Re: ContinuousFileMonitoringFunction - deleting file after processing

2016-11-26 Thread Maciek Próchniak

Hi Kostas,

I didn't see any discussion on dev mailing list, so I'd like to share 
our problems/solutions (we had a busy month...;)


1. we refactored ContinuousFileMonitoringFunction so that state includes 
not only lastModificationTime, but also list of files that have exactly 
this modification time. This way we're sure that we don't loose any 
files that appear later with same modification time. It turned out that 
for local file system this is quite important, as modificationTime in 
java can have one second resolution (see e.g. 
http://stackoverflow.com/questions/24804618/get-file-mtime-with-millisecond-resolution-from-java 
- we learned it the hard way...)


2. we are able to safely delete files in following way:
- in ContinuousFileReaderOperator we emit additional marker event 
after end of split

- the split contains information how many splits are in the file
- we added additional operator of parallelism 1 after 
ContinuousFileReaderOperator which tracks additional events so that it 
knows when all splits from file has been processed and deletes finished 
files after appropriate checkpoints have been completed.
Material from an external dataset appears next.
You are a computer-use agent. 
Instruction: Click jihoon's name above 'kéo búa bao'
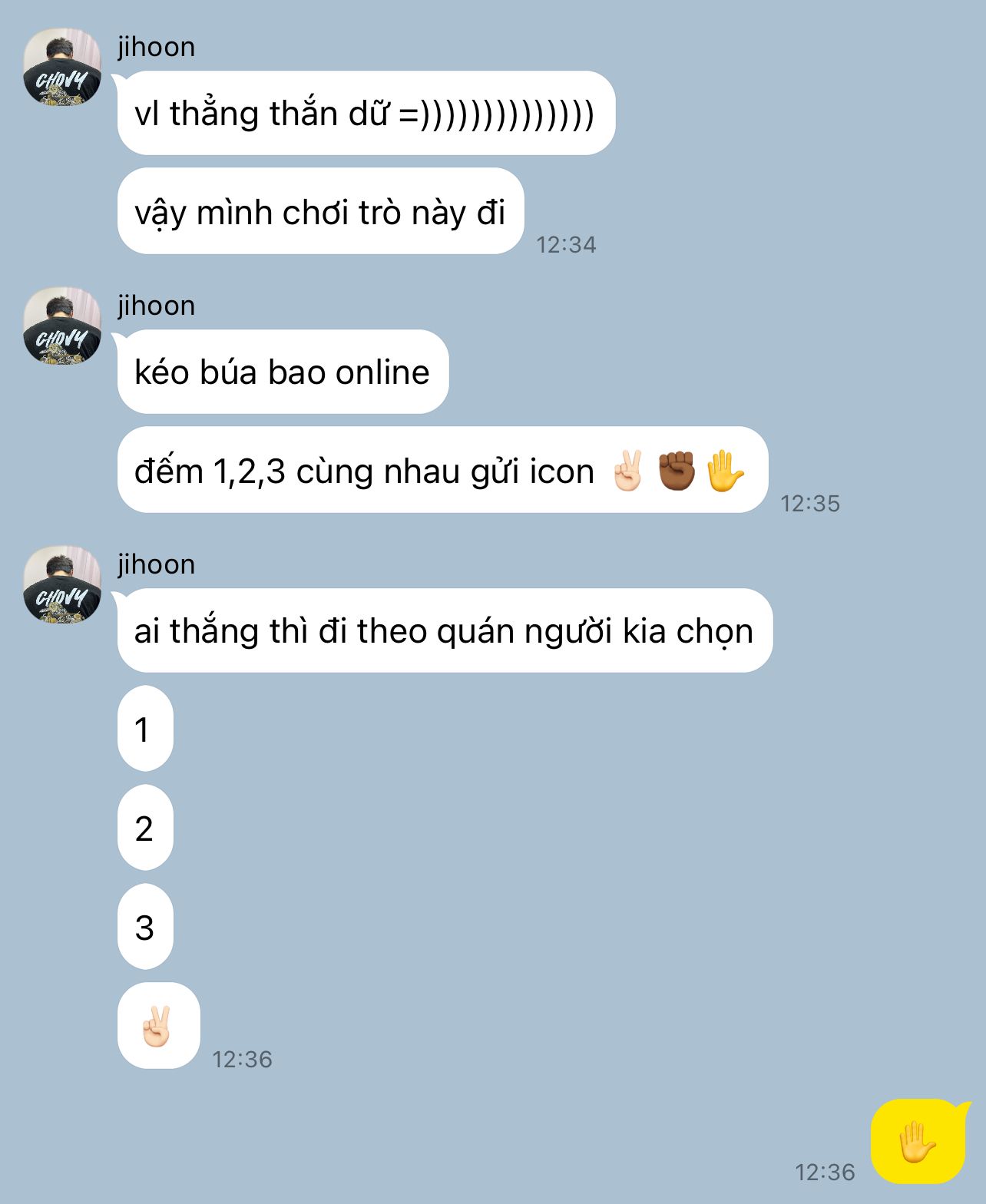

If you & other committers find these ideas ok, I can prepare jiras and 
pull requests. While the first point is pretty straightforward IMHO, I'd 
like to get some feedback one the second one.


thanks,
maciek

On 18/10/2016 11:52, Kostas Kloudas wrote:

Hi Maciek,

I agree with you that 1ms is often too long :P

This is the reason why I will open a discussion to have
all the ideas/ requirements / shortcomings in a single place.
This way the community can track and influence what
is coming next.

Hopefully I will do it in the afternoon and I will send you
the discussion thread.

Cheers,
Kostas


On Oct 18, 2016, at 11:43 AM, Maciek Próchniak  wrote:

Hi Kostas,

thanks for quick answer.

I wouldn't dare to delete files in InputFormat if they were splitted and 
processed in parallel...

As for using notifyCheckpointComplete - thanks for suggestion, it looks pretty 
interesting, I'll try to try it out. Although I wonder a bit if relying only on 
modification timestamp is enough - many things may happen in one ms :)

thanks,

macie


On 18/10/2016 11:14, Kostas Kloudas wrote:

Hi Maciek,

Just a follow-up on the previous email, given that splits are read in parallel, 
when the
ContinuousFileMonitoringFunction forwards the last split, it does not mean that 
the
final splits is going to be processed last. If the node it gets assigned is 
fast enough
then it may be processed faster than others.

This assumption only holds if you have a parallelism of 1.

Cheers,
Kostas


On Oct 18, 2016, at 11:05 AM, Kostas Kloudas  
wrote:

Hi Maciek,

Currently this functionality is not supported but this seems like a good 
addition.
Actually, give that the feature is rather new, we were thinking of opening a 
discussion
in the dev mailing list in order to

i) discuss some current limitations of the Continuous File Processing source
ii) see how people use it and adjust our features accordingly

I will let you know as soon as I open this thread.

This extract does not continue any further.